A suburban woman is returning to work as an intensive care unit nurse this week, more than three months after a serious car crash forced her to become an ICU patient at her own hospital.
On Nov. 5, 2022, Christina Riek was driving her 11-year-old son, Ben, to his grandparents’ house before heading to start her nursing shift at Advocate Condell Medical Center in Libertyville.
“All of a sudden, I saw lights and we were hit,” Riek said.
Riek was pulling out of her condo complex when another car hit her right on the driver’s side door. Riek and her son were both rushed to the hospital, where it was determined Ben was okay. Christina, though, had serious injuries.
“I remember seeing Dr. Watson. He came in and you know, he joked with me, he said, you know, this is not the way to get to work, Christina,” Riek said.
Dr. Bill Watson, a surgeon, was warned that it was a colleague who needed his help.
“You really have to put it out of your mind. And you have to focus on the task and you know, she’s in a car accident, her blood pressure is low. It’s most likely from bleeding. Where’s the bleeding?” Dr. Watson said.
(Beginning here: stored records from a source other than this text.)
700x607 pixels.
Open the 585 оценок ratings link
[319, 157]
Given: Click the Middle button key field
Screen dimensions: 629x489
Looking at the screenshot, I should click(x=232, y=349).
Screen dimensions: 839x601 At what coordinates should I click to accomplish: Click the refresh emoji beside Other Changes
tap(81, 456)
Dr. Watson determined Riek needed immediate surgery.
“I remember getting in the OR and you know seeing staff and joking with them and then after that apparently I coded in the OR,” Riek said.
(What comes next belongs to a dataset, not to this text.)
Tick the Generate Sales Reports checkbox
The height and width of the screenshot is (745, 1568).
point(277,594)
“Her heart actually stopped for a few moments. I think we did CPR for about 30 seconds, but she’s young, she’s healthy. And you know, we were giving her blood transfusions and things like that. So we were able to get her back, thank God, easily,” Dr. Watson said.
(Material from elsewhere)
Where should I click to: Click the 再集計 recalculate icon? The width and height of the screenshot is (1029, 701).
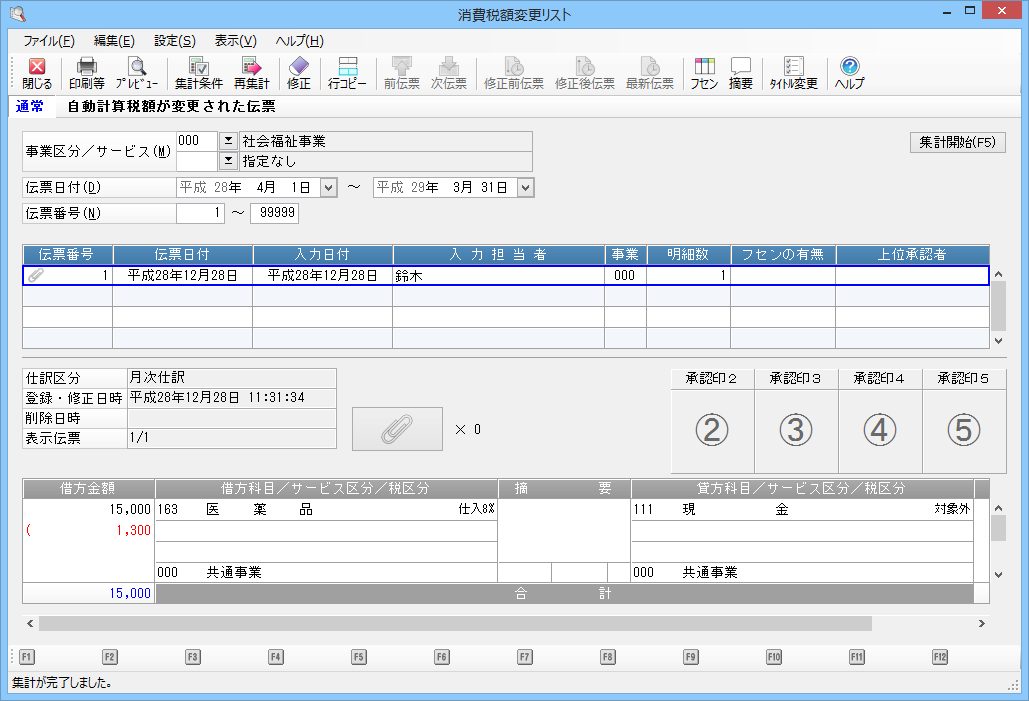[x=251, y=73]
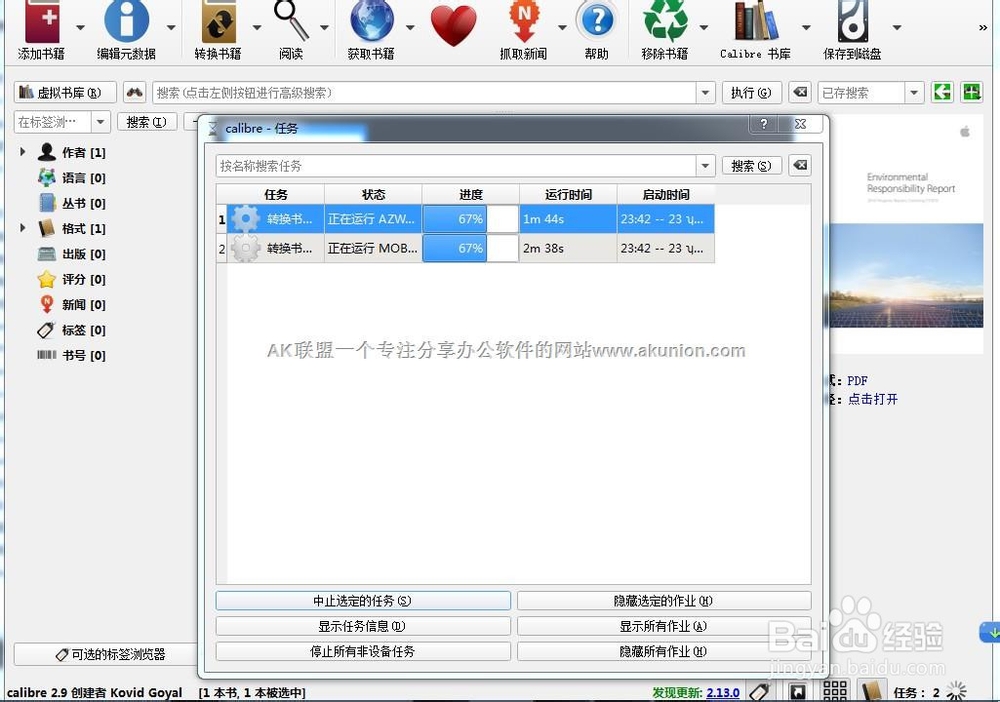Click the 中止选定的任务 (Stop selected jobs) button

(x=362, y=601)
“My charge nurse came up to me and said, that trauma they called in, that is Christina. I said what? And they said she’s not doing great. We want you to take care of her when she comes out of the OR, so it’s nerve racking,” said Gina Findlay, a fellow ICU nurse.
But Findlay said everyone on Riek’s care team let their training take over, as they would for any other patient.
“Quick to respond. Emotional, but we did it,” Findlay said.
Riek’s pelvis was broken in seven places, but it was a 10-inch cut on her liver that almost killed her.
“If it would have extended another two or three millimeters, it would have gone into the main vein and she wouldn’t have even made it to the hospital,” Dr. Watson said.
Riek spent a month in the hospital and then had to learn to stand and walk again. After nearly three months of physical therapy, Christina has been cleared to return to work, with a renewed appreciation for her profession.
“I loved being a nurse and an ICU nurse before, but now I see how essential we are. We are communicating with patients and the families and just keeping that open line of communication is so very important,” Riek said.
“It’s definitely a sense of pride when you’re able to save this severity of an injury where, you know, if you look at the literature there’s over a 60% mortality rate, and she’s coming back to work three months later,” Dr. Watson said.
“Sometimes you don’t win these things. And we did. And so I’m ready for her to fully come back to us and be part of our team again,” said Findlay.